● SELECTED PASSAGE
= = = = = = =

Let me know if my understanding is correct.

To confirm what we discussed on slack, you added CPU resource requests to your nginx ingress controller's proxy and there were no CPU spikes on the proxy when the connection timeout happened

I'm not sure where I can see the specific metric for the proxy container. I didn't check that but from what I see so far, I get some 502 and the CPU on ingress pod is flat flat flat.

Also the TCP dump shows the 502 coming back from the datadog agent

The TCP dump above is from for ingress controller trying to contact upstream app, not datadog agent but I did got a trace for datadog agent is it is exactly the same.

by changing the LINKERD2_PROXY_OUTBOUND_CONNECT_TIMEOUT env var per

I did play with that trying different values from 5s to 15s. no luck. I also suspected the keep-alive which I tried to lower to 4s and increase to 90s without any luck either.

Does that mean the proxy sees less connection timeouts after you give more resources to the datadog agent?

= = = = = = =

● DATA PROVIDED
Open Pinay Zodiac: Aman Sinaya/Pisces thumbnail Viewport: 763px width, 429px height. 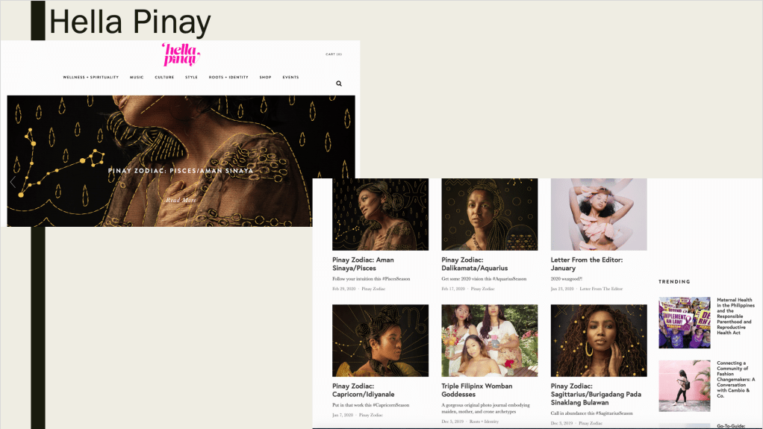[x=380, y=214]
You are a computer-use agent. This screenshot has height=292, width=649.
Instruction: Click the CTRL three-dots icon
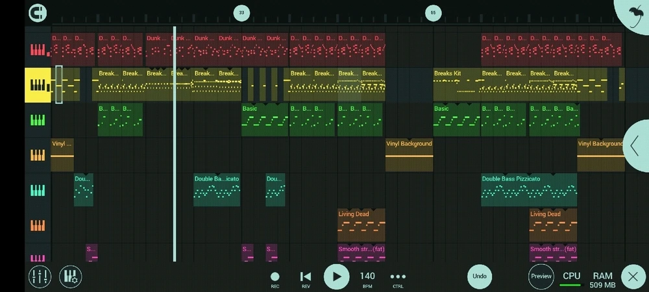[398, 276]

= = = = = = =

● TASKS TO COMPLETE
(a) In the forum thread about 502 errors, what range of values was tried for the LINKERD2_PROXY_OUTBOUND_CONNECT_TIMEOUT env var?
(b) Carry on the forum thread about 502 errors from its final line.
The data has no connection to the forum thread about 502 errors.

● RESPONSE LIST
(a) Values from 5s to 15s were tried.

(b)
Yes

Is there a way to set the read timeout: https://github.com/linkerd/linkerd2-proxy/blob/13b5fd65da6999f1d3d4d166983af8d54034d6e4/linkerd/app/integration/src/tcp.rs#L165 I didn't manage to see where is that function used and what is the default value.

If you see above, I have 2 problems.
1) connection reset by peer (the request never made it to the upstream service)
2) connection closed before message completed (I manage to find that the request actually made it through the upstream service but the connection was cut by the proxy (I imagine)

for 1) I'm trying to blame keep-alive or connection timeouts but no luck
for 2) I'm trying to blame the read timeout but I have no proof.....

So sounds like the errors are only seen on the nginx ingress controller outbound side? Do you have a minimum set of YAML that we can use for repro? Thanks.

So far yes, but I do have problems with a meshed app trying to reach out to datadog agent. I only have ingress and 1 app meshed in production environment. So far, for the app, no 502 for requests to other apps which is good.

The biggest problem now is the ingress.

apiVersion: apps/v1
kind: Deployment
metadata:
  annotations:
    deployment.kubernetes.io/revision: "14"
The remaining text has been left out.